===== Vorliegender Textauszug

Im Sommer geht es gegen Abend noch einmal auf die Weide. Sind alle Schafe und der Zaun ok? Haben sie ausreichend gefressen und zum Trinken? Könnten in der Nacht Lämmer zur Welt kommen wollen? Wenn ja, dann kommen die Muttertiere mit in den Stall. 

Unterstützung bekommen die Schäfer von ihren Hunden und große Betriebe können sich Aushilfen leisten, doch bei den meisten muss die ganze Familie mit anpacken. 

Hat man sich für die Eigenvermarktung entschieden, kommt das Schlachten sowie der Vertrieb – online oder über den eigenen Hofladen – hinzu. 

Und dann warten noch die Themen, für die es kein Tageslicht braucht. Büroarbeit: Anträge, Bestellungen, Fristen, Dokumentationen... Die Liste ist noch länger und ein selbstständiger Schäfer braucht eine ordentliche Portion Unternehmerblut. 

Zu allem kommt noch das ganz »normale« Familienleben mit Kindererziehung und Haushalt hinzu und wer dann immer noch ein paar Minuten Zeit hat, der kann im Ehrenamt als Vertreter für die Zunft Interessen gegenüber der Politik bis nach Brüssel vertreten oder er betreibt Umweltbildung, indem Schulklassen und Kindergärten auf dem Hof in Empfang genommen werden. 

Ohne Idealismus und Leidenschaft hält das keiner durch!

Ein Lamm © Guido Serino

Wann ist Lammzeit?

==========
===== Aufgelistete Datensätze

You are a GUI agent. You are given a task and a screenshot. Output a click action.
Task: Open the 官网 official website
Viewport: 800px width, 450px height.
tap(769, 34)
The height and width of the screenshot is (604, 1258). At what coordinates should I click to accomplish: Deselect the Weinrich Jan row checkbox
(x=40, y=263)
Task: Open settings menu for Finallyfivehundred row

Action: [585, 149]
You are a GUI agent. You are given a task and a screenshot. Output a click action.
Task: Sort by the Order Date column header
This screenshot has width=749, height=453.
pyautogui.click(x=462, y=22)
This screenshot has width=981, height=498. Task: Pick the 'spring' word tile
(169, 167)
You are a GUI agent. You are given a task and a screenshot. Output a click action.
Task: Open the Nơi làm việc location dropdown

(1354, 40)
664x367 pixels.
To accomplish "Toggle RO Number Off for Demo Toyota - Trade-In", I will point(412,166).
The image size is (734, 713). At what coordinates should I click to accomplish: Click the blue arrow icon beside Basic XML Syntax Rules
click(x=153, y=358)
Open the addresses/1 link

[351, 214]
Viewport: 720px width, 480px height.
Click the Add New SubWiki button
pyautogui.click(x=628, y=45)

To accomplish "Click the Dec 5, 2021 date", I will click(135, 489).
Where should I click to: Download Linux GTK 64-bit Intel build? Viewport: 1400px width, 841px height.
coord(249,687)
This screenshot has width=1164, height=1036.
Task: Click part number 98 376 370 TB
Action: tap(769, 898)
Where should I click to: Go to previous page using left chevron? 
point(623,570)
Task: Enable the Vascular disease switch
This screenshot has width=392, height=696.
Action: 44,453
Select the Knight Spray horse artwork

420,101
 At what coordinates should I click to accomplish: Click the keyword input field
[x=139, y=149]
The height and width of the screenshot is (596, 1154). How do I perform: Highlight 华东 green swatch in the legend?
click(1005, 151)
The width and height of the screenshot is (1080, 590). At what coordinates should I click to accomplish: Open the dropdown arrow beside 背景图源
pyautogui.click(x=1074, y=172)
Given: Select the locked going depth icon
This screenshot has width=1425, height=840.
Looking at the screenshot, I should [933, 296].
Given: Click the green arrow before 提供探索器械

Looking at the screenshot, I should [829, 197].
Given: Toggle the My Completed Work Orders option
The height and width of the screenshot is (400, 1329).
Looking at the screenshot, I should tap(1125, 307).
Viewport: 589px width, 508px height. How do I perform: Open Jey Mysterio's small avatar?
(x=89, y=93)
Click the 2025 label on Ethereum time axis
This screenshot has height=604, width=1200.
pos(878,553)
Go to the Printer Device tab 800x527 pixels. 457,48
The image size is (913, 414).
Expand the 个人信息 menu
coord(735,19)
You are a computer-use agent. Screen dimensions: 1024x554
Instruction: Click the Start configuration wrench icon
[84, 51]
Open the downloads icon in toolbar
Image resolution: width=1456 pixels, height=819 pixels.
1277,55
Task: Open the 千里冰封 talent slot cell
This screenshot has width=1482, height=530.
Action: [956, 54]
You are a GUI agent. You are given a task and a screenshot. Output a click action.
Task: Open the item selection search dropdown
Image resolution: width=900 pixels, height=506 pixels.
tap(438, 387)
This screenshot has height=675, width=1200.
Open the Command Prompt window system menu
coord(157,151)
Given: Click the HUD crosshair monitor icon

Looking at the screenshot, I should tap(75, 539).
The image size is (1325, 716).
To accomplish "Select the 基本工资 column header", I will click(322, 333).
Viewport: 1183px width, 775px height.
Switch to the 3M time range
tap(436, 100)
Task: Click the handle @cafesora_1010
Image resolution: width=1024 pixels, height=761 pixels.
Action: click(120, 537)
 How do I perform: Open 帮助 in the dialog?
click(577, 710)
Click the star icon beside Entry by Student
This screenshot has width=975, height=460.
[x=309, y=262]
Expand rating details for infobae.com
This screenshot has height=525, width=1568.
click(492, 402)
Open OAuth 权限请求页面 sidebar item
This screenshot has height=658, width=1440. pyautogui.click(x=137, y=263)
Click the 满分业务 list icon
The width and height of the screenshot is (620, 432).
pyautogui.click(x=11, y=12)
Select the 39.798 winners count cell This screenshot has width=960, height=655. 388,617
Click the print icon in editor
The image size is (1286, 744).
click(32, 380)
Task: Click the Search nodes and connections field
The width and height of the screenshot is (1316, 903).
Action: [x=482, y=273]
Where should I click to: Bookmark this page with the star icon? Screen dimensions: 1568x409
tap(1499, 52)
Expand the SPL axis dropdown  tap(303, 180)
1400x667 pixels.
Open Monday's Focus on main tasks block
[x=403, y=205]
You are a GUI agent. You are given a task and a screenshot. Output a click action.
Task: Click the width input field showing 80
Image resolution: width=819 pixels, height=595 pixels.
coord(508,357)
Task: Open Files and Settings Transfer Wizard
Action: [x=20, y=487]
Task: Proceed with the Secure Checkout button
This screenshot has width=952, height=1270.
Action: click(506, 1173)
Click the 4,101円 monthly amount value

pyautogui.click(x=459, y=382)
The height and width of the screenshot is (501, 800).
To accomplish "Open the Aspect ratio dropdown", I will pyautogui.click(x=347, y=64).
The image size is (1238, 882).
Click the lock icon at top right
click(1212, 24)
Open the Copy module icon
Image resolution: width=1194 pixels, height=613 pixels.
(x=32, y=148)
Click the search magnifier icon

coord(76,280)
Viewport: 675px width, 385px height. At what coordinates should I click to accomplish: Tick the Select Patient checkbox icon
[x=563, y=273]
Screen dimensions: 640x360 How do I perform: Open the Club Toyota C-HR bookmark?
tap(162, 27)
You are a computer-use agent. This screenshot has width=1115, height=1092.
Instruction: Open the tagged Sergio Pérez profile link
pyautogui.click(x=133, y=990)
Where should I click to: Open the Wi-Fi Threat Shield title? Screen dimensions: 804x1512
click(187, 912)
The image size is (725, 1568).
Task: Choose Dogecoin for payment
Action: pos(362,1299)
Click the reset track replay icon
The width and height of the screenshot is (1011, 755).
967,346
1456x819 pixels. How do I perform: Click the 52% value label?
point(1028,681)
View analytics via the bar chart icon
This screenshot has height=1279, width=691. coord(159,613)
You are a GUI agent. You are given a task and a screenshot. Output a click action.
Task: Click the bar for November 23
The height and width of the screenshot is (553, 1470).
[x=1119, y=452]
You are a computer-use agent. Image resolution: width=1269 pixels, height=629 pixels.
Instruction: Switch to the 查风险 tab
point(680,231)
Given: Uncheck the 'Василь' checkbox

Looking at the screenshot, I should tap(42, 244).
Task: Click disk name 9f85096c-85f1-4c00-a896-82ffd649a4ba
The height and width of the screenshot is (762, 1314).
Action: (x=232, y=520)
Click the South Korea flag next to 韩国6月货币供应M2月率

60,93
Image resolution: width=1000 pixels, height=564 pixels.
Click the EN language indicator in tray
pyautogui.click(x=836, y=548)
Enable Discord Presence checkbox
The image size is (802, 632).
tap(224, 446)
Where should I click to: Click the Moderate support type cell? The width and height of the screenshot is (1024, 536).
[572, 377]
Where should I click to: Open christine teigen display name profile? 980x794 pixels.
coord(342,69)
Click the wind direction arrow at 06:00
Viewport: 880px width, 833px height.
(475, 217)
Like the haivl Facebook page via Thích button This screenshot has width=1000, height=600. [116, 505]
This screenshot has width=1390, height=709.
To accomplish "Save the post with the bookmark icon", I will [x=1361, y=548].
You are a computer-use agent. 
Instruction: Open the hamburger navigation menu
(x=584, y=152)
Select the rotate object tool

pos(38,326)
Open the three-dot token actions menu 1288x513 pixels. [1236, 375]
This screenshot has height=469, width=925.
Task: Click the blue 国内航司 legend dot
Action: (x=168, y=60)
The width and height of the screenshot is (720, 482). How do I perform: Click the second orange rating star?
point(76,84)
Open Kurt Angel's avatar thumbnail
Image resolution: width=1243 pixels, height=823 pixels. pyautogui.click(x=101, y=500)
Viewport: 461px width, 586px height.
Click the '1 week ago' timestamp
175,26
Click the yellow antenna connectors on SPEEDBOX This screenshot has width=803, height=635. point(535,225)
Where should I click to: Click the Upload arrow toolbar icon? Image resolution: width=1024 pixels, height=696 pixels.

==========

» **Kurzauftrag**: Entnimm dem Text über den Arbeitsalltag von Schäfern wörtlich den Abschnitt, der mit „Unterstützung bekommen die“ einsetzt und bis einschließlich „Empfang genommen werden.“ reicht.

» **Schriftliche Antwort**:
Unterstützung bekommen die Schäfer von ihren Hunden und große Betriebe können sich Aushilfen leisten, doch bei den meisten muss die ganze Familie mit anpacken. 

Hat man sich für die Eigenvermarktung entschieden, kommt das Schlachten sowie der Vertrieb – online oder über den eigenen Hofladen – hinzu. 

Und dann warten noch die Themen, für die es kein Tageslicht braucht. Büroarbeit: Anträge, Bestellungen, Fristen, Dokumentationen... Die Liste ist noch länger und ein selbstständiger Schäfer braucht eine ordentliche Portion Unternehmerblut. 

Zu allem kommt noch das ganz »normale« Familienleben mit Kindererziehung und Haushalt hinzu und wer dann immer noch ein paar Minuten Zeit hat, der kann im Ehrenamt als Vertreter für die Zunft Interessen gegenüber der Politik bis nach Brüssel vertreten oder er betreibt Umweltbildung, indem Schulklassen und Kindergärten auf dem Hof in Empfang genommen werden.